King recalls as a child finding a box of his father's mementoes in the attic
of their home. It was filled with sci-fi and horror paperbacks,
aborted attempts to write, scrapbooks from his father's merchant marine
travels, and one reel of film. King and his brother secretly pooled
their money and rented a movie projector...
"...and there he is, Donald King of Peru, Indiana, standing against the
rail. He raises his hand; smiles; unknowingly waves to sons who were
then not even conceived. We rewound it, watched it, rewound it,
watched it again. And again. Hi, Dad: wonder where you are
now." - from On Writing
After the disappearance, King's mother raised the family with the help of several relatives
and an endless string of babysitters. The Kings left
Maine, traveled throughout the United States, and finally moved back to
Durham, Maine, in 1958.
King began his writing career in 1959 after his brother bought a mimeograph
machine. The two created a local newspaper called Dave's Rag,
which they sold for five cents a copy.
While attending high school in Lisbon, Maine, in 1962, King
joined with his best friend, Chris Chesley, and published a collection of 18 short stories called
People, Places, and Things-Volume I. King's stories included "Hotel at the End of the Road," "I've Got to Get
Away!" "The Dimension Warp," "The Thing at the Bottom of the Well," "The
Stranger," "I'm Falling," "The Cursed Expedition," and "The Other Side of
the Fog."
A year later, King's amateur press, Triad and Gaslight Books, published a two
part book entitled The Star Invaders.
After
enrolling in college during what King described as a rather uneventful
period of his life, he began working on a novel about some kids who take over a classroom and try unsuccessfully to ward off
the National Guard. During his first year at college, he completed his
first full-length novel, The Long Walk. He submitted it to Bennett Cerf
at Random House, and Cerf rejected it. King took the rejection
personally and filed the book away. His first small sale came with his story, "The Glass Floor," for
the amount of thirty-five dollars, which was just enough to hook him on
writing for life.
In June, 1970, King was graduated from the University of Maine with a
Bachelor of Science degree in English and a certificate to teach high
school. His next idea for a book came from the poem by Robert Browning, "Childe Roland to
the Dark Tower Came." He found some bright green paper in the library and
began work on The Dark Tower saga. But his lack of income
forced him to abandon the book before its completion, as he took a job pumping gas
for $1.25 an hour.
Gradually, King began earning money from short story sales to men's magazines such as
Cavalier.
On January 2, 1971, he married Tabitha Jane Spruce, and in the fall, he
took a teaching job at Hampden Academy, where he earned
$6,400 a year. The Kings moved to Hermon, Maine, just west of Bangor.
It
was there that King began work on a short story about a teenage girl named Carietta White. After completing a few pages,
he decided it wasn't very good and threw the crumpled pages into the waste
basket.

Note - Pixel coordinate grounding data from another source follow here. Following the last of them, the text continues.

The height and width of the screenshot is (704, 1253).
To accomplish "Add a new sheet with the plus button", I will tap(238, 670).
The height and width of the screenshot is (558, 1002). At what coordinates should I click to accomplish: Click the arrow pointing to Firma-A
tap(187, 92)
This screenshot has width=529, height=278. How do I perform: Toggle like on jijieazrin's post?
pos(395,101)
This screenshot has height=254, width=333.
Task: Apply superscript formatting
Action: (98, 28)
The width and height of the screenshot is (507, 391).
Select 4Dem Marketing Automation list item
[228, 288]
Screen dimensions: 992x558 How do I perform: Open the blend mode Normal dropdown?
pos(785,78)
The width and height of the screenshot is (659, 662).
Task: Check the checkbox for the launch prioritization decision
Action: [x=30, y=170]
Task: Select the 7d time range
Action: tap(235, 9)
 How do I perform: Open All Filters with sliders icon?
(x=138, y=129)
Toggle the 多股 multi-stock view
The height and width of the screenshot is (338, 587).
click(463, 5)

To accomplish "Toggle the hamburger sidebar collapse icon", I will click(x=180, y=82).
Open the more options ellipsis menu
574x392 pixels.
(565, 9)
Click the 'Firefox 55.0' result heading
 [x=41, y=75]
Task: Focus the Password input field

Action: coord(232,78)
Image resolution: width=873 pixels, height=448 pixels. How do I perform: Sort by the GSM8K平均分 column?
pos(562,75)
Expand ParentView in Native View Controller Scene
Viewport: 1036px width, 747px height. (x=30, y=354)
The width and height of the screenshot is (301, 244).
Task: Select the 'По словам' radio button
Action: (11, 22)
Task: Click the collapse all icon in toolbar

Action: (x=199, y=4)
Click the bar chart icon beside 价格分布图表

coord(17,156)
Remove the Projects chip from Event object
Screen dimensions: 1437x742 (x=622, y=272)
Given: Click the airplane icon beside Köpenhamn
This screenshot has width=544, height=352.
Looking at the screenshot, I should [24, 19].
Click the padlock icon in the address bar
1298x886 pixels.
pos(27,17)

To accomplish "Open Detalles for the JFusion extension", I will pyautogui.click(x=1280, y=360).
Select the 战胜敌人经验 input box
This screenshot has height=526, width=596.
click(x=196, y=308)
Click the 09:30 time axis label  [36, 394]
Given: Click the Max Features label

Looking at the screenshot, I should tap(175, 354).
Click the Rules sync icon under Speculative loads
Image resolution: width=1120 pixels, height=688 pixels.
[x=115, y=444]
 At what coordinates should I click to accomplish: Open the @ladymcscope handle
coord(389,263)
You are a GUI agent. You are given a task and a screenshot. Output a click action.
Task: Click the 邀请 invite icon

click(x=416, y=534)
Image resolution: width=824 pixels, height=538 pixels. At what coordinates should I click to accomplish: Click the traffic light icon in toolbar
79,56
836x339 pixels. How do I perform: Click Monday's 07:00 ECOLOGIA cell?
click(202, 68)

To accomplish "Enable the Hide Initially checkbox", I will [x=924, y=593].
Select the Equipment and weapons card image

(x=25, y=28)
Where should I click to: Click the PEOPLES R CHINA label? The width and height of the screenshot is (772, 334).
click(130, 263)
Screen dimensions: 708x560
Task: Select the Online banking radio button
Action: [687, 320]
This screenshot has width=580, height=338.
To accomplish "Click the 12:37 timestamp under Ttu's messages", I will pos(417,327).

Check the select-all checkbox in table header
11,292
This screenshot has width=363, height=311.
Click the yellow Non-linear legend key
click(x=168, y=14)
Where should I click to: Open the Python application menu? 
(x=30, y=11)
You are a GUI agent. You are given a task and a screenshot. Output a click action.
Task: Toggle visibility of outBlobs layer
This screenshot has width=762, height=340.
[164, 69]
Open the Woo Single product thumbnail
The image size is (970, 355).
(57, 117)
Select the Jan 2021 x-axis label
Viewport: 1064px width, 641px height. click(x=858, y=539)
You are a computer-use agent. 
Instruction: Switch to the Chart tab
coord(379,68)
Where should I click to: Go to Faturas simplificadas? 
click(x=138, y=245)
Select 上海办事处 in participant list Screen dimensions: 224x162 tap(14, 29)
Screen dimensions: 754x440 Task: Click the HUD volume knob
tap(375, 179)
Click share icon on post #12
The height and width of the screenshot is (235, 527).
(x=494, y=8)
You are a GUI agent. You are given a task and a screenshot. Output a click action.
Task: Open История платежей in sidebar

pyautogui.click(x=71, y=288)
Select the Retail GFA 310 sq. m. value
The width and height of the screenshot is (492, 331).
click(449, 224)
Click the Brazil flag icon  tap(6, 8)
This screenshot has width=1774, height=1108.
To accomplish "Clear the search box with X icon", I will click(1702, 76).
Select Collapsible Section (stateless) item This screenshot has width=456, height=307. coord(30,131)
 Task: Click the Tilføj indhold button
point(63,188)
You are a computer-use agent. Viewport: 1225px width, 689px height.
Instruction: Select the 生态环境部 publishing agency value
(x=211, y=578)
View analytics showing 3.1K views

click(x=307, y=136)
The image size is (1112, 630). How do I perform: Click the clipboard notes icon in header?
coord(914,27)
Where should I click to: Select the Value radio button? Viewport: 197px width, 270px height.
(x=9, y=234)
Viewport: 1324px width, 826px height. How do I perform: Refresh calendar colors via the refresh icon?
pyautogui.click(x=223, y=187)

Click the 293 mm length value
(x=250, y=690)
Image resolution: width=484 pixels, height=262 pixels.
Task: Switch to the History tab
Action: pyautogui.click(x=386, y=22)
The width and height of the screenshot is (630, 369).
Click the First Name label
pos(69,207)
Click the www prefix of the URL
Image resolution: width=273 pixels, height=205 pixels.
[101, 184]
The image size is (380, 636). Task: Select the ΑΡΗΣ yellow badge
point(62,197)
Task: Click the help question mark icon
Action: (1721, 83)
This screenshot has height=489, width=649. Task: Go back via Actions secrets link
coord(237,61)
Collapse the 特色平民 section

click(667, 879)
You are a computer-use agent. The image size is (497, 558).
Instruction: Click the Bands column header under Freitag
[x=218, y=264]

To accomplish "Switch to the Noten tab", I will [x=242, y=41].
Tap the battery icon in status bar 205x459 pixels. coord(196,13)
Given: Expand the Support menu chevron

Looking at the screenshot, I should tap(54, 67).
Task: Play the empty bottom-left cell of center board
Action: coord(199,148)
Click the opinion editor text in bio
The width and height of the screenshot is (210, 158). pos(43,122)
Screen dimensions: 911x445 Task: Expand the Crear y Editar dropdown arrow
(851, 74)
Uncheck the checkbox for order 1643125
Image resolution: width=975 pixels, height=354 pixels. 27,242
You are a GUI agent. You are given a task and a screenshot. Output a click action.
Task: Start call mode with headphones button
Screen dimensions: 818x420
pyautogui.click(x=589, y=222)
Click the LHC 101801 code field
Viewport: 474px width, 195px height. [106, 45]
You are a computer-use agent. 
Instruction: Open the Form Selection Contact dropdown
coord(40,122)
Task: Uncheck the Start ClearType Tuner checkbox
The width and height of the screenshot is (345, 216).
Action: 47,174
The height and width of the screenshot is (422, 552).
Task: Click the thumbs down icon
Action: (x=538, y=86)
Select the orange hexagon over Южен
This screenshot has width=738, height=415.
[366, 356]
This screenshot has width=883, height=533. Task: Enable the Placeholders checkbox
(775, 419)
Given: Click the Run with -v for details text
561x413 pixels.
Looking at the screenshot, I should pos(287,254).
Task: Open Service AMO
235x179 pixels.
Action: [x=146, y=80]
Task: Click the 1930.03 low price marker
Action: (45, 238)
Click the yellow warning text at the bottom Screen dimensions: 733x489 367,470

But Tabitha took the pages out and read them.
She encouraged her husband to continue the story. He did, and in January, 1973,
King submitted Carrie to Doubleday. In March, Doubleday bought the book,
and on May 12, they sold the paperback rights to New American
Library for $400,000. And Stephen King, top-selling author, was off
and running.
King has since gone on to create numerous novels and short
stories. Known as the "King
of Horror," he has more than 300 million copies of his novels in
publication in nearly 50 different languages.
Following an accident in 1999 that left the author
in critical condition with injuries to his lung, ribs, leg,
and hip, King was released from the hospital and went back to his home in
Bangor, where he continues to write and enjoy life.